> It was my understanding that when comparing strings using
> "OrdinalIgnoreCase" as the method to compare the strings, the .Net compared
> the strings by first capitalizing all of the characters on the string and
> then making an ordinal comparison (Unicode code point comparison).
The process of capitalization itself is culture-sensitive, which is
what's tripping you up. Your call to ToUpper is returning plain "I" in
both cases, because it's using the thread's current culture - if you
specify CultureInfo.InvariantCulture as the culture to use when upper
casing, you'll get the same results for both comparisons.
In this case, I believe that from a culture-neutral point of view,
they're different letters rather than just differently capitalised
letters. It's all a bit tricksy though, to be honest.
Hope this at least explains a bit of what's going on...

Signature
Jon Skeet - <skeet@pobox.com>
http://www.pobox.com/~skeet Blog: http://www.msmvps.com/jon.skeet
If replying to the group, please do not mail me too
Rene - 06 Jul 2007 02:06 GMT
Sure enough, I added
System.Threading.Thread.CurrentThread.CurrentCulture =
System.Globalization.CultureInfo.InvariantCulture;
before doing any comparing and viola, I got the same answers this time (both
show as not being equal).
Looks like I have to do some more reading on "string.Compare". I didn't
think that learning about string/Unicode/culture/etc will take me as long as
it has taken me, the more I research the more new stuff I keep bumping on...
dam it!
Thanks.
Rene - 06 Jul 2007 17:11 GMT
OK, I did some more digging around, according to the following site:
http://www.fileformat.info/info/unicode/char/0131/index.htm
The *Unicode* uppercase equivalent for 'LATIN SMALL LETTER DOTLESS I'
(U+0131) is 'LATIN CAPITAL LETTER I' (U+0049).
Having said that, I was under the impression that the OrdinalIgnoreCase flag
would use the *Unicode conversion tables* (no culture involved) to convert
the characters on the string to uppercase, this means that uppercase
conversion should always be the same no matter what culture is being used.
If above is true, the result for "compare2" should be zero because:
The "smallLetterDotlessI" variable capitalized using the Unicode tables
should return (U+0049).
The "capitalLetterI" variable is already a capital character so after
capitalizing using the Unicode tables should return (U+0049).

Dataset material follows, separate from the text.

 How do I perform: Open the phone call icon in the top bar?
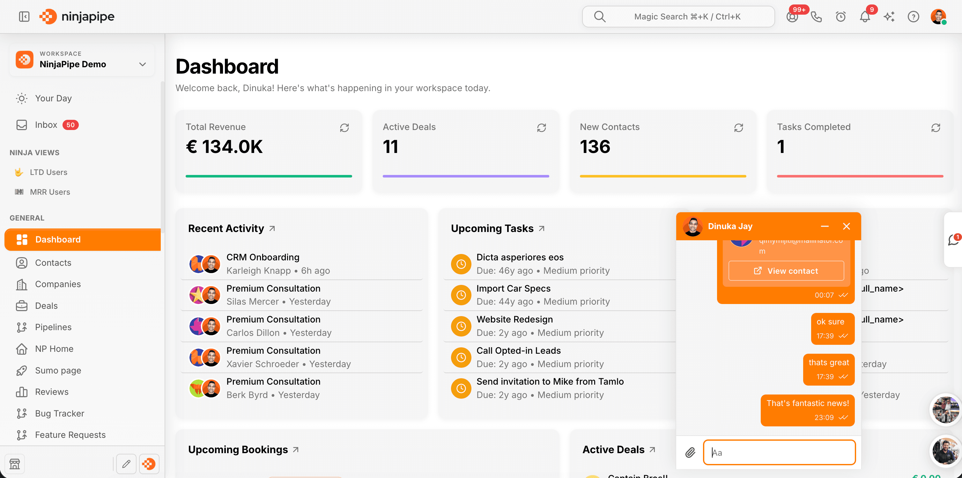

So you may think that the line of code below should return zero:
int compare2 = string.Compare(smallLetterDotlessI, capitalLetterI,
StringComparison.OrdinalIgnoreCase);
But it does not. So what's going on? What logic is the .Net using when
comparing with the OrdinalIgnoreCase flag? Is it not uppercasing all
characters using the Unicode conversion tables?
Thanks.
Rene - 06 Jul 2007 17:25 GMT
Well, I think I found the answer here:
http://blogs.msdn.com/michkap/archive/2005/03/10/391564.aspx
Basically the page says:
"Windows and the .NET Framework mainly support simple, reversible casing --
which is to say single code point casing that have ToUpper() and ToLower()
as inverse operations that can "undo" each other."
So in my example, the 'LATIN SMALL LETTER DOTLESS I' (U+0131) will need to
uppercase to 'LATIN CAPITAL LETTER I' (U+0049), but then 'LATIN CAPITAL
LETTER I' (U+0049) should in return lowercase to 'LATIN SMALL LETTER DOTLESS
I' (U+0131) but that is not the case because it will lowercase to 'LATIN
SMALL LETTER I' (U+0069) Since this conversion is not reversible
OrdinalIgnoreCase is not really uppercasing the character and that is why
"compare2" will not return zero.
At least that's what I think is going on.